Yeah... no possibility the dev really don't want to spoil the story. They refuse to answer those question only to annoy the crowd. Seems legit.
Which is why I used the word "OR".
Some devs are absolutely sincere in wanting to avoid spoilers. Some devs are absolutely hedging their bets or using vague answers to hide the fact that a game has NTR because they know there will be a negative reaction to it. Both scenarios exist, and have played out countless times on the board.

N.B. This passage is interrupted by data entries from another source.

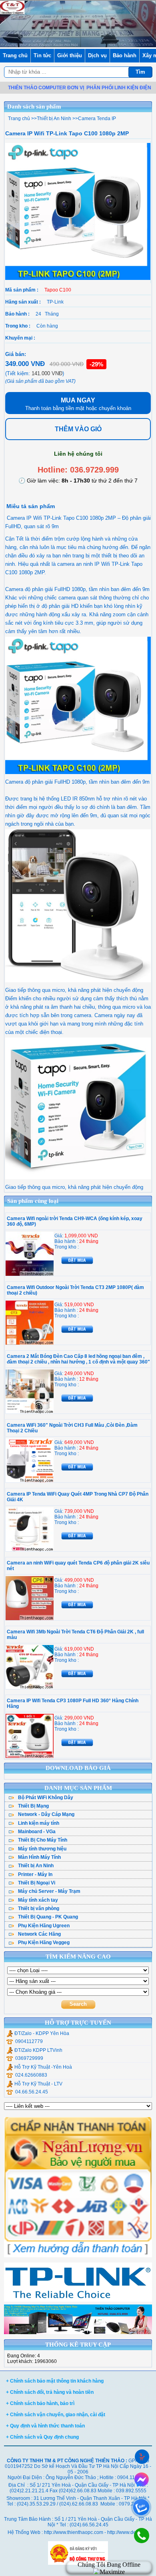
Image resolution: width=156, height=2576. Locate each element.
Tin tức (42, 55)
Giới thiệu (69, 55)
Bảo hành (124, 55)
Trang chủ (15, 55)
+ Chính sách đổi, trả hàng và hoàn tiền (50, 2392)
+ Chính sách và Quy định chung (42, 2437)
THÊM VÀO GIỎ (78, 429)
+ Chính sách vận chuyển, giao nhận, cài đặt (55, 2414)
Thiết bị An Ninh (54, 118)
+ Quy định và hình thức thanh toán (45, 2426)
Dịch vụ (97, 55)
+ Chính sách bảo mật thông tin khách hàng (55, 2381)
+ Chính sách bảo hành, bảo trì (40, 2403)
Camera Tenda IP (97, 118)
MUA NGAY (78, 404)
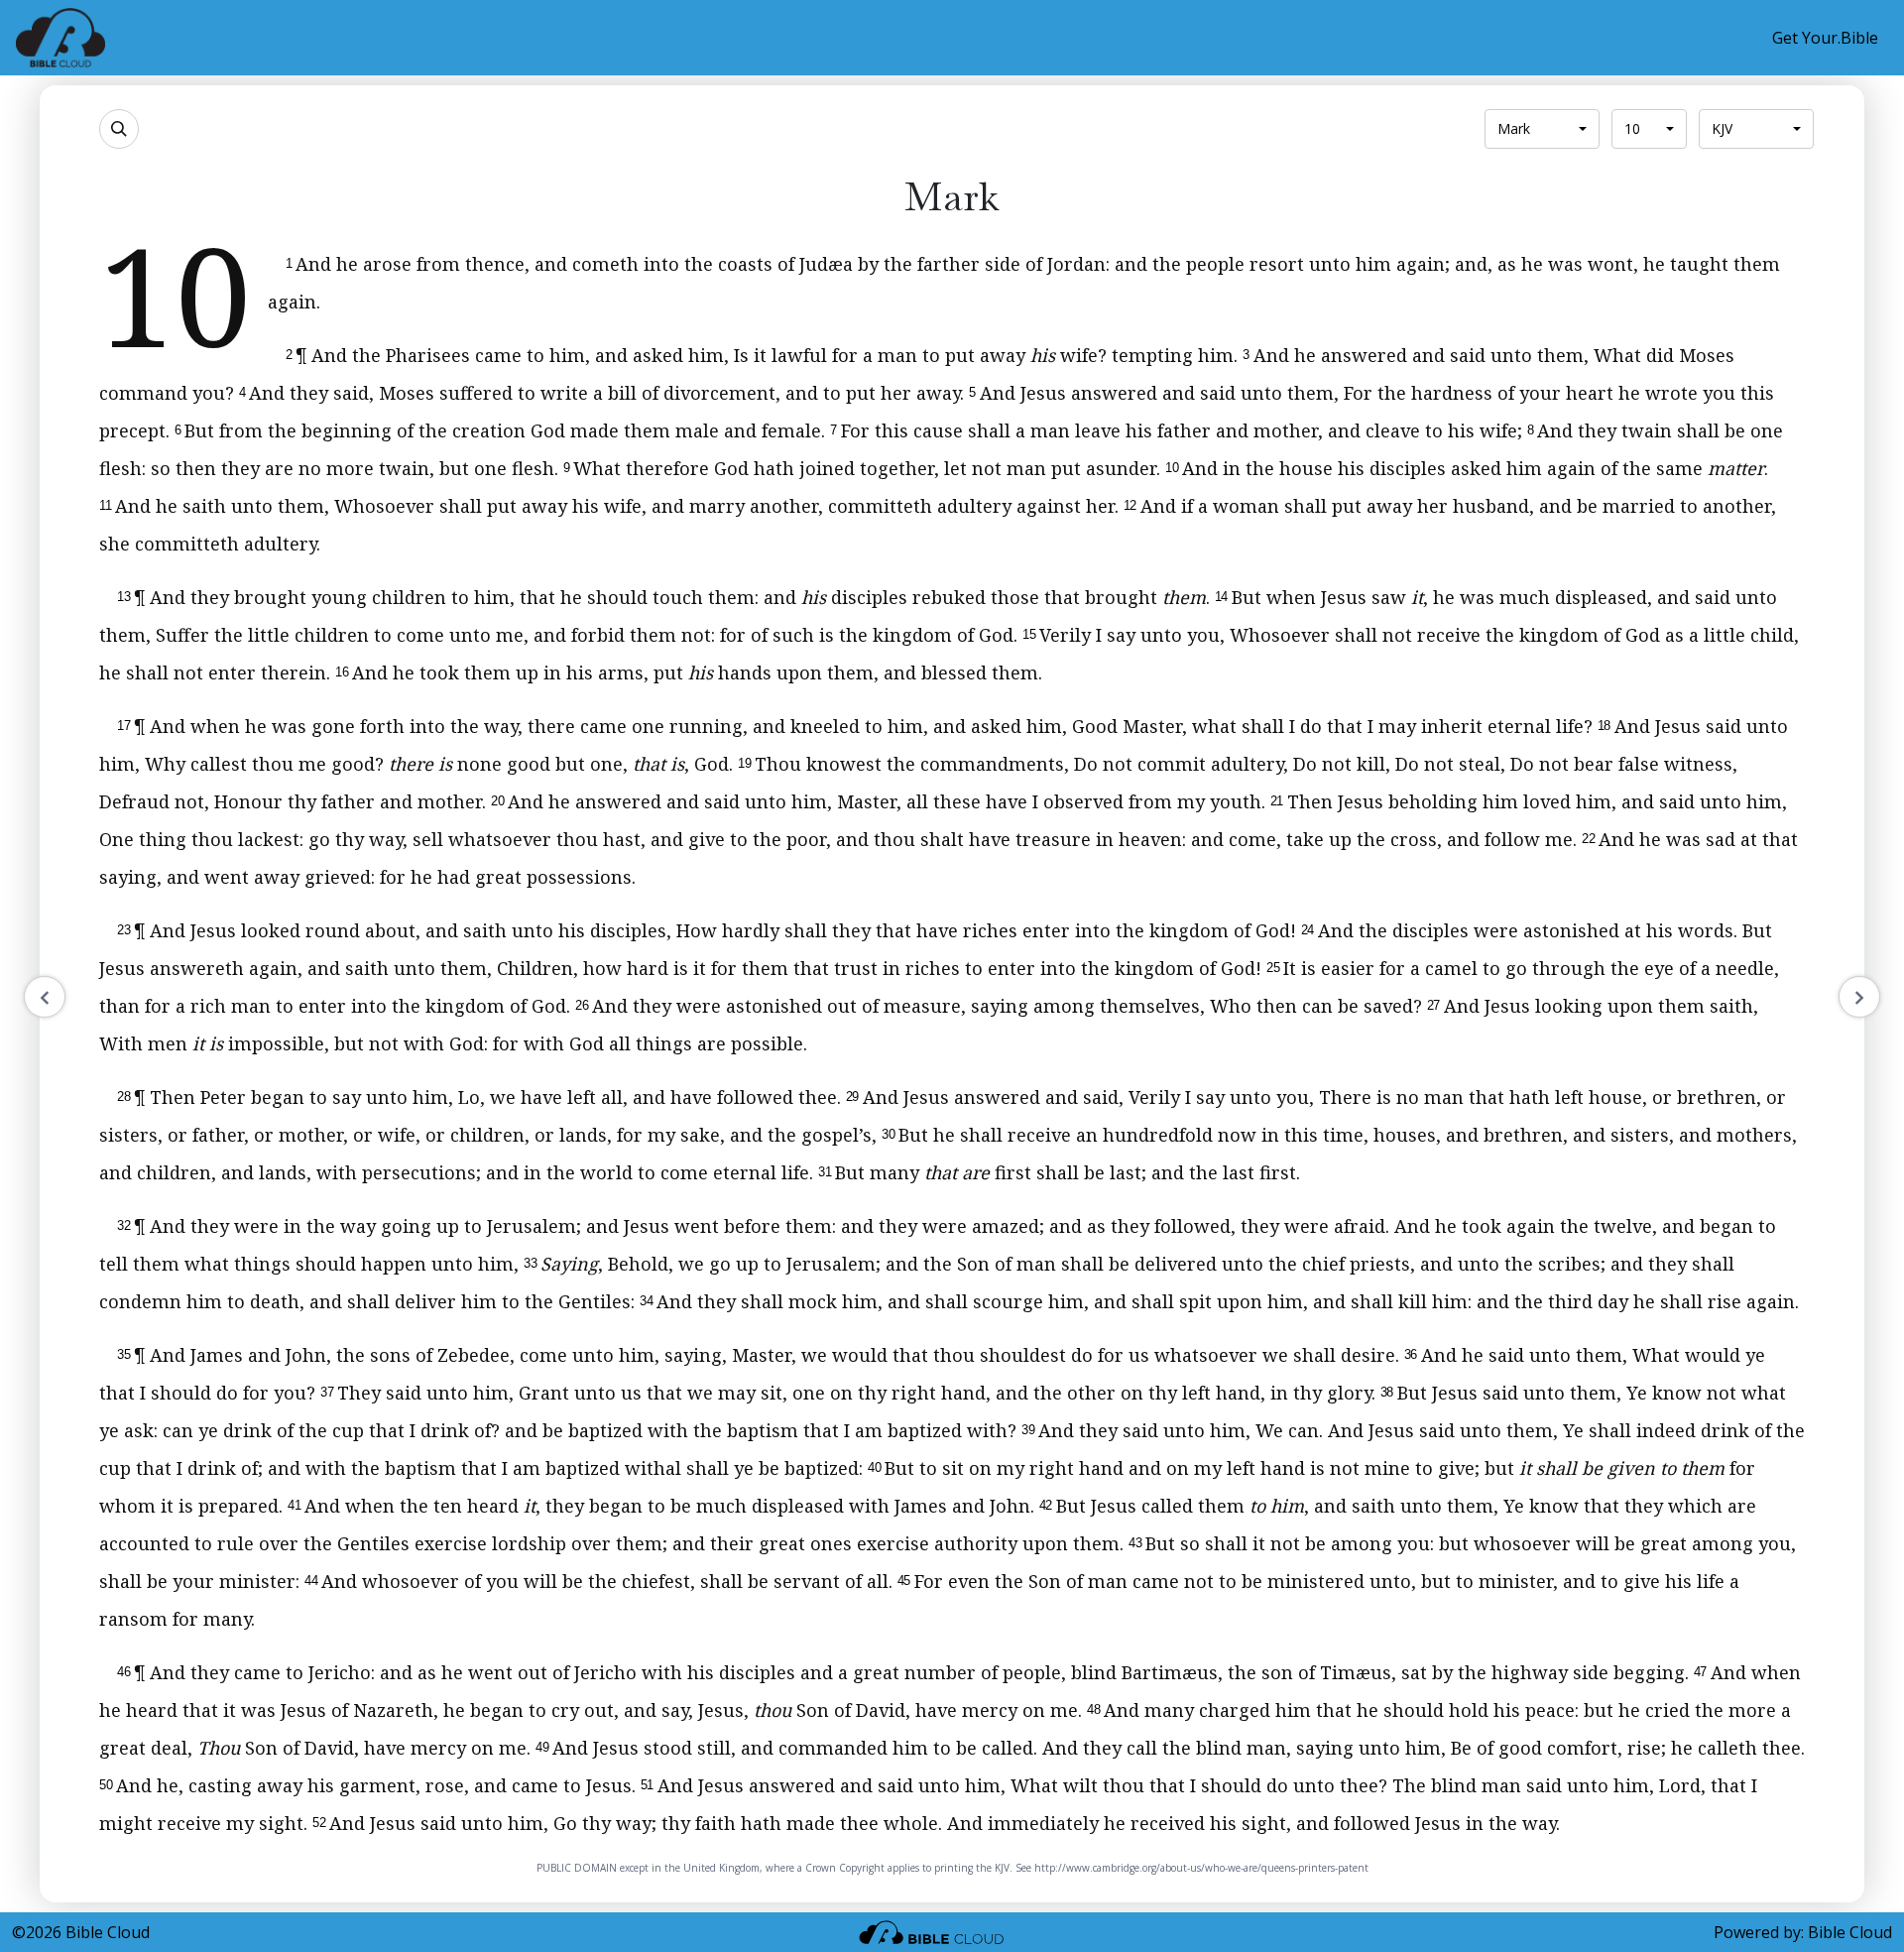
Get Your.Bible (1825, 38)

And again, like it or not, it contributes to why the term/concept has become such a point of argument. When people are more paranoid about "LOL SURPRISE NTR!", they're more likely to ask about it in a thread even if a game doesn't have it listed in the tags, genre, or developer's notes. Because there's no real expectation that people are going to be honest about it (especially when people can't even agree about what it actually IS).
You know the most devs didn't even on this board and they don't care about the tag rules of a piracy board? Why should any dev specify a tag where even the crowd can't decide which definition counts.
In cases where a dev isn't on the board and maintaining their own thread, that would be where whoever is posting the initial thread, linking to game uploads, etc should be doing the same job. Especially if the dev is posting their own tags/descriptions/explanations/etc on Patreon/Discord/etc. Even devs who aren't
here should be communicative with their intended audience if they actually expect to
have an audience.
This really isn't rocket science.
As for why devs should care about a pirate site at all is because it still signal boosts their work. A lot of the devs who
do choose to engage with people here find that they expand their Patreon fanbase significantly. Sites like this bring attention to games that would otherwise languish in obscurity, and while most users will always be freeloading cheapskates, good games with friendly devs willing to communicate tend to encourage users to support them just to ensure a game gets finished.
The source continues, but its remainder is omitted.